Passage to read ->

· · ·

Some continue to believe Trump poses a danger to America’s “national security and well-being,” as they wrote at the time. Others regret their criticism, including politicos who had hoped to serve in a Republican administration and are now shut out.
But while the petitions offered a moment of moral clarity in a town not exactly known for it, their legacy is largely a failed one. The Never Trumpers did not slow Trump’s momentum — their criticism hardly resonated outside Washington. Instead, it ensured they would remain on the outside, looking in, powerless to curb the president’s worst impulses.
Eric Edelman, who served as a diplomat in the George W. Bush administration and also put his name to the Never Trump petitions, said it’s always a challenge to find good candidates for key government positions. For Pompeo, National Security Advisor John Bolton, and other top Trump officials, having to take into account Trump’s ongoing fixation with loyalty makes it especially tricky.
“The talent pool for recruitment is [now] very shallow,” Edelman said. “[Pompeo] faces enormous staffing challenges.”

· · ·

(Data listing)
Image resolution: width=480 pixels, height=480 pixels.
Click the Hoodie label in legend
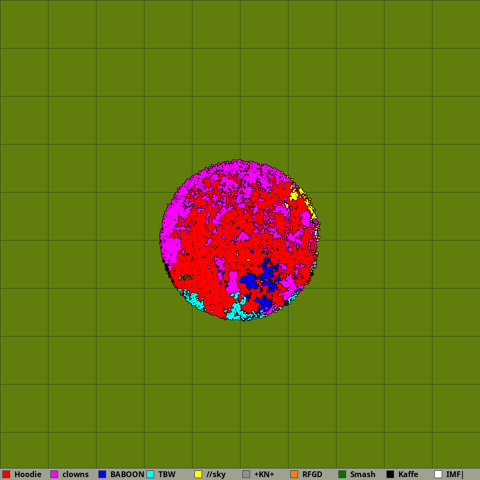pos(28,474)
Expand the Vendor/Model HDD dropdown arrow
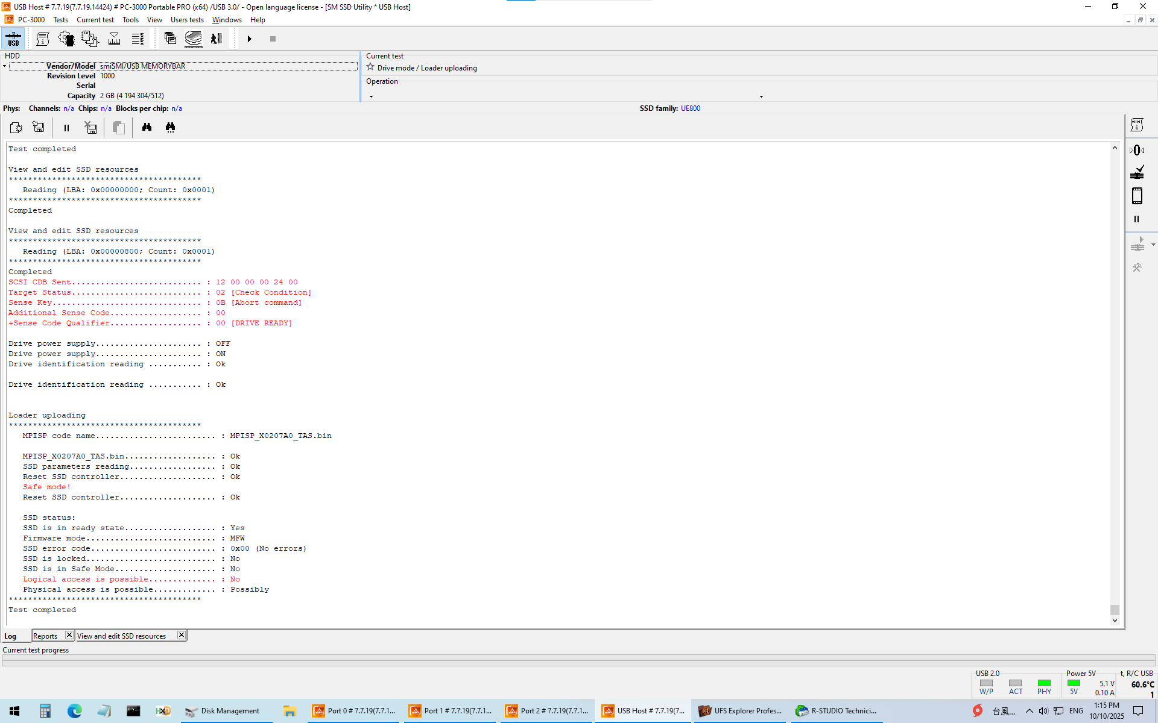 coord(5,66)
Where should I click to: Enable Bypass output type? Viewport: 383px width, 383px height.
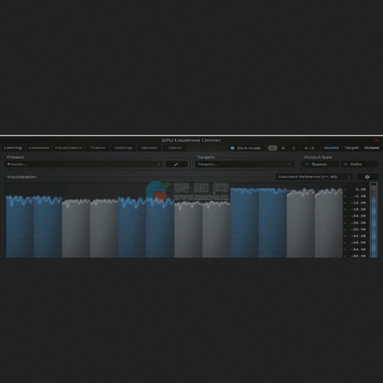(x=320, y=164)
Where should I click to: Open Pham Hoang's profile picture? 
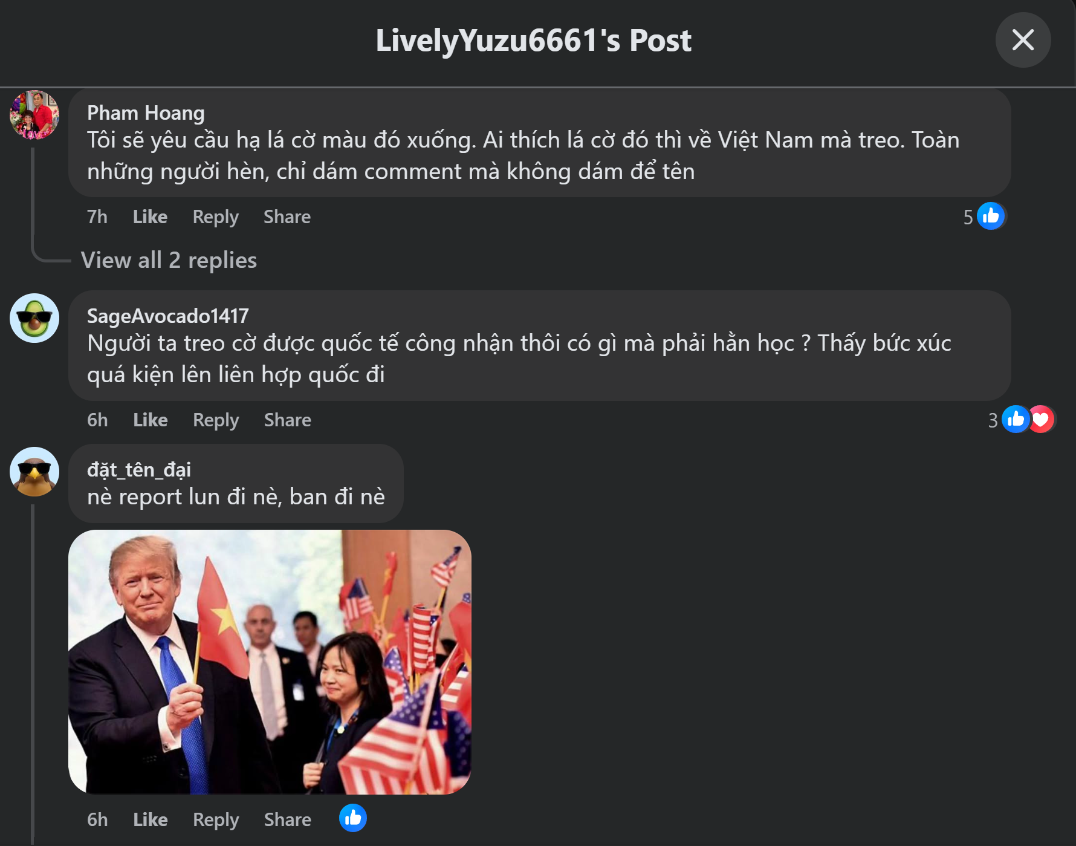tap(34, 115)
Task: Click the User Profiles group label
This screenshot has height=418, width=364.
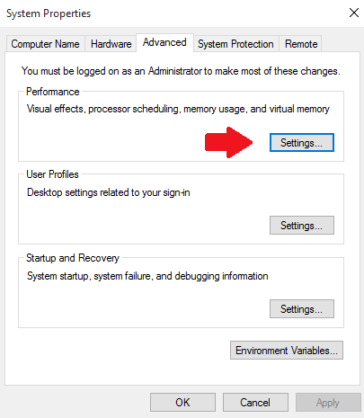Action: coord(52,174)
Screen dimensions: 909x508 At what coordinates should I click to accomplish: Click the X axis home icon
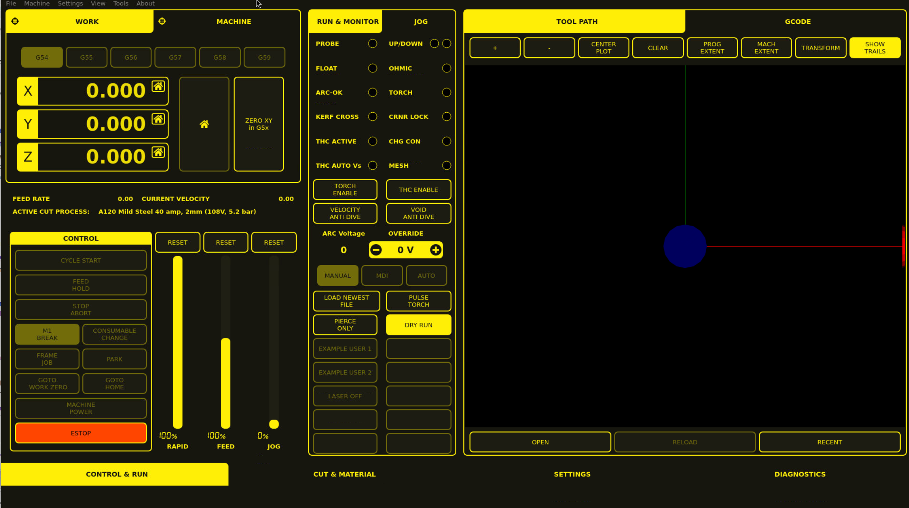[158, 87]
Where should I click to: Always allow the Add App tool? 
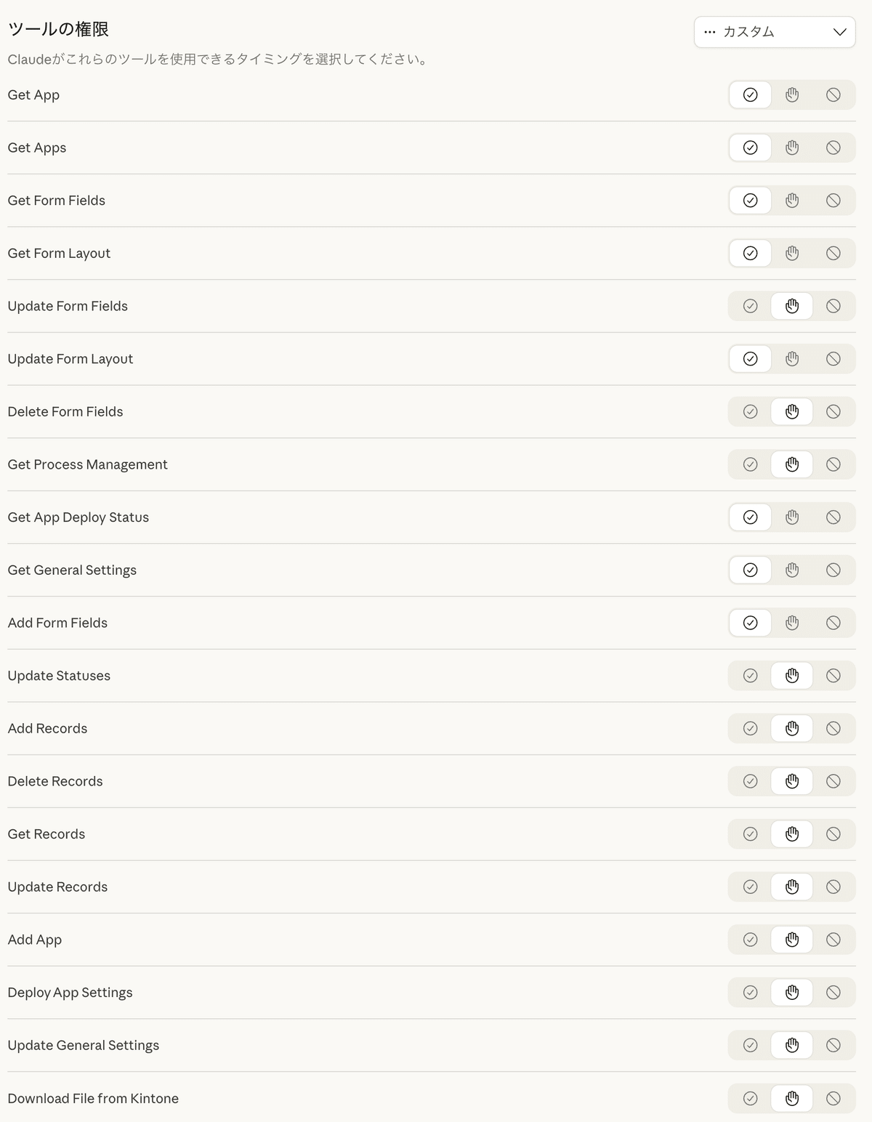tap(750, 940)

· · ·

Set exercise -> Write what comes next in the passage about the Never Trump petitions and Trump administration staffing, picking up after its last sentence. None of the items are needed for this.

Response to this exercise ->
Above: Secretary of State Mike Pompeo speaks while flanked by President Donald Trump, left, and Vice President Mike Pence during Pompeo’s ceremonial swearing-in at the State Department on May 2. (Mark Wilson/Getty Images) (Top image: Foreign Policy illustration)
The first Never Trump letter was published in March 2016 on the national security analysis website War on the Rocks, just as Trump emerged as the front-runner for the Republican nomination. It drew enough traffic to crash the website for several hours.
Signed by 122 Republicans from the foreign-policy community, it focused primarily on Trump’s character flaws and warned that he was unfit for the Oval Office.
“Mr. Trump’s own statements lead us to conclude that as president, he would use the authority of his office to act in ways that make America less safe, and which would diminish our standing in the world,” it said. “Furthermore, his expansive view of how presidential power should be wielded against his detractors poses a distinct threat to civil liberty in the United States.”
The letter was drafted four months earlier by a former naval officer turned foreign-policy advisor, Bryan McGrath, but he encountered resistance among even Trump’s sharpest critics.
“I shopped it around to some people who I respect, and essentially what they said to me was, ‘Don’t worry about it. He’ll be gone after the first or second primary. He won’t lose gracefully. It’s just not worth doing,’” McGrath said.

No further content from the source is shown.